No vídeo gravado na frente da Sedest, Kilter disse que Cogrossi defendeu em suas redes sociais que o vereador devia ser "guilhotinado". Entre outras acusações, o parlamentar afirmou que Greca "financia um extremista". O vereador registrou boletim de ocorrência e denunciou o caso à Procuradoria-Geral do Estado.
Nesta quarta-feira (1º de outubro), o Plural recebeu imagens da gravação de Kilter na frente da Secretaria, que fica na Rua Desembargador Motta, no bairro Mercês. Um carro oficial da Câmara foi flagrado em cima da grama enquanto o vereador carrega materiais para a gravação. Enquanto ele falava para a câmera, outro veículo foi flagrado sobre a grama – que a assessoria do vereador negou ser dele ou de alguém ligado ao mandato. O autor das fotos pediu para não ser identificado.
A assessoria de Guilherme Kilter afirmou que o carro da Câmara "não estava estacionado, apenas parado por no máximo dois minutos para ser descarregado. Prova disso é o porta-malas aberto. Depois foi estacionado em uma vaga por perto". A assessoria negou que o outro veículo parado fosse de alguém ligado ao mandato. "Não é nosso nem de alguém do gabinete. O que deixa claro que paramos ali só pra descarregar. Pois na foto seguinte nosso carro já não aparece."

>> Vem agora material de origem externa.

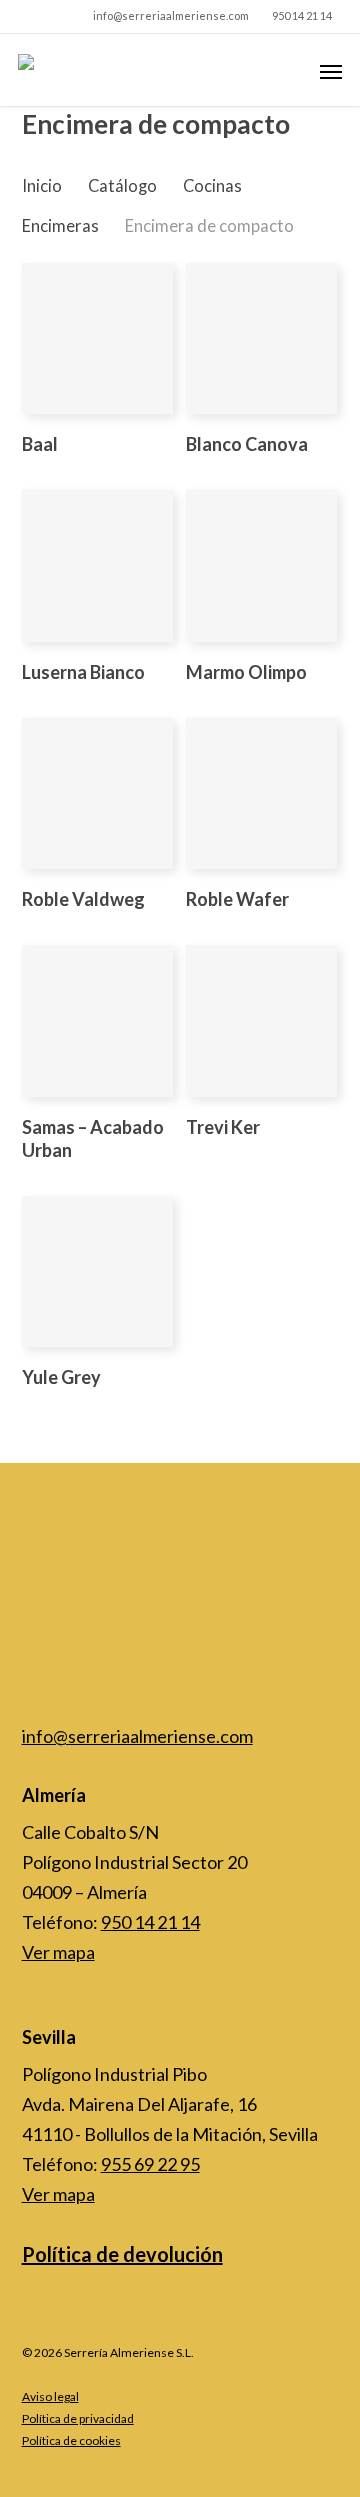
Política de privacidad (78, 2418)
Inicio (42, 186)
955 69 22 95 (150, 2164)
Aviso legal (50, 2396)
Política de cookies (71, 2440)
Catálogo (122, 186)
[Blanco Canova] (261, 338)
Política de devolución (122, 2254)
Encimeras (60, 226)
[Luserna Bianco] (97, 565)
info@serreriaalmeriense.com (137, 1736)
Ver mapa (58, 1952)
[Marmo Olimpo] (261, 565)
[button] (331, 71)
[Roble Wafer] (261, 793)
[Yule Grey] (97, 1271)
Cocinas (212, 186)
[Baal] (97, 338)
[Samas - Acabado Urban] (97, 1020)
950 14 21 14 (150, 1922)
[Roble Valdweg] (97, 793)
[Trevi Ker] (261, 1020)
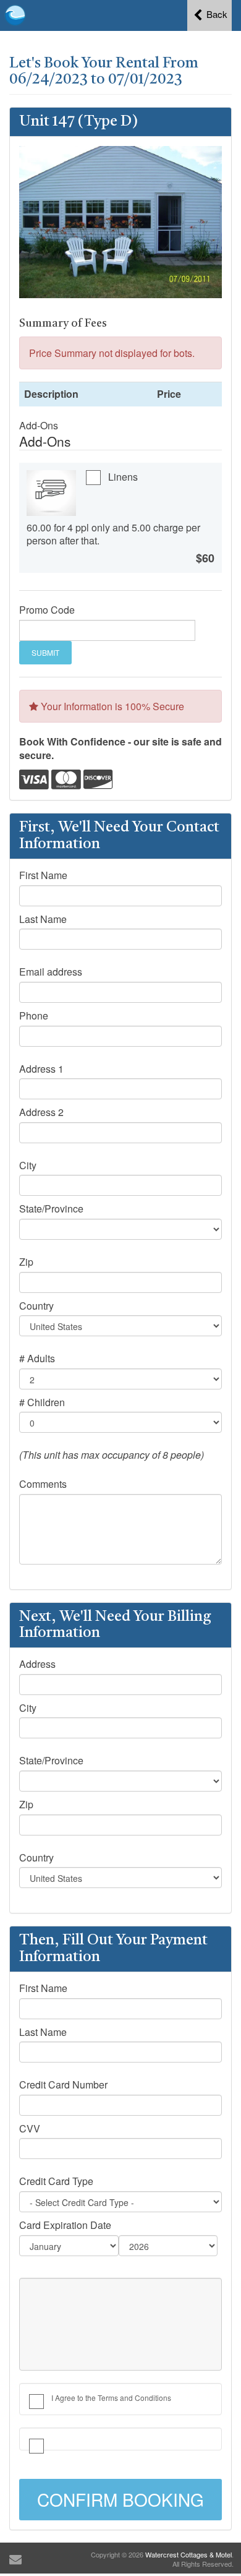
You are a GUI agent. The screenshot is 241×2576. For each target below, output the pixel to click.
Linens (123, 477)
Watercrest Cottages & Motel (188, 2554)
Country (36, 1306)
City (27, 1165)
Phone (33, 1016)
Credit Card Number (63, 2085)
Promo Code (47, 610)
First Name (43, 875)
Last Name (43, 919)
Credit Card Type (56, 2181)
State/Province (51, 1209)
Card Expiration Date (65, 2225)
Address (37, 1664)
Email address (50, 972)
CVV (29, 2129)
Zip (26, 1262)
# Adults (37, 1358)
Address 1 (41, 1069)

O que diz o Código de Trânsito
O artigo 181 do Código de Trânsito Brasileiro não permite a parada de veículos em locais irregulares para carga ou descarga. O Inciso VIII do artigo diz que parar o carro "no passeio ou sobre faixa destinada a pedestre, sobre ciclovia ou ciclofaixa, bem como nas ilhas, refúgios, ao lado ou sobre canteiros centrais, divisores de pista de rolamento, marcas de canalização, gramados ou jardim público" configura infração grave, sujeita e multa e apreensão do veículo.

UFPR e extremismo
O desentendimento entre Guilherme Kilter e Fernando Cogrossi começou no mês passado, quando o vereador e o advogado Jeffrey Chiquini entraram no Prédio Histórico da Universidade Federal do Paraná (UFPR) depois de serem informados que sua palestra no Salão Nobre havia sido cancelada. O prédio estava ocupado por estudantes contrários à realização da palestra sobre a atuação do Supremo Tribunal Federal (STF) nos processos contra suspeitos de participação na tentativa de golpe de Estado de 2023. Após uma ação da Polícia Militar, dois estudantes ficaram feridos.

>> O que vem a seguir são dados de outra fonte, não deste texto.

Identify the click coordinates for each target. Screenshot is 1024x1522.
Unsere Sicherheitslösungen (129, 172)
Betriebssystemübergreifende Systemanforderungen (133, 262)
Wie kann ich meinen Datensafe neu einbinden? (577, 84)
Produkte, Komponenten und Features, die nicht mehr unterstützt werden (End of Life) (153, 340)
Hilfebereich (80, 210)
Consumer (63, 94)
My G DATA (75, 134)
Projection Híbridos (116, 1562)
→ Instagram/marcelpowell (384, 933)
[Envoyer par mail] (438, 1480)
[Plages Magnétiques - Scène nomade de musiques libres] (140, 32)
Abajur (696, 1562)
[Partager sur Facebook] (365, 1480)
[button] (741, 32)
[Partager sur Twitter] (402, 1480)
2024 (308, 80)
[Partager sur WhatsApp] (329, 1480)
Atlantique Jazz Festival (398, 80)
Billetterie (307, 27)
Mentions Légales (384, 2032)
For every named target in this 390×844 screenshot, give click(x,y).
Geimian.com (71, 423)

No dia 20 de setembro, Kilter publicou em suas redes sociais que Cogrossi tinha defendido sua morte por convocar uma manifestação de apoio a Charlie Kirk, ativista de extrema direita morto no mês passado nos Estados Unidos (a postagem de Cogrossi não está mais disponível). Kilter classificou Cogrossi como extremista, mas não Kirk – que achava normal "algumas mortes por armas de fogo todos os anos" para ele ter o direito de andar armado.
Carros da Câmara
Cada vereador tem direito a utilizar um veículo tipo passeio, categoria sedan, em atividades parlamentares. Os veículos são locados da empresa Valor Locações. Entre os 38 vereadores, segundo a Câmara, 12 vereadores abdicaram do carro.
Os automóveis são identificados com adesivos nas laterais e na parte traseira com as expressões “Câmara Municipal de Curitiba - Uso exclusivo em serviço”. A cota mensal de combustível é de 200 litros de gasolina comum ou álcool hidratado comum por veículo. O saldo não pode ser transferido para o mês seguinte e o abastecimento só pode ser feito em postos conveniados, após licitação (a empresa responsável é a Prime Consultoria e Assessoria). A prestação de contas é controlada pela Diretoria de Patrimônio e Serviços (DPS) da Câmara.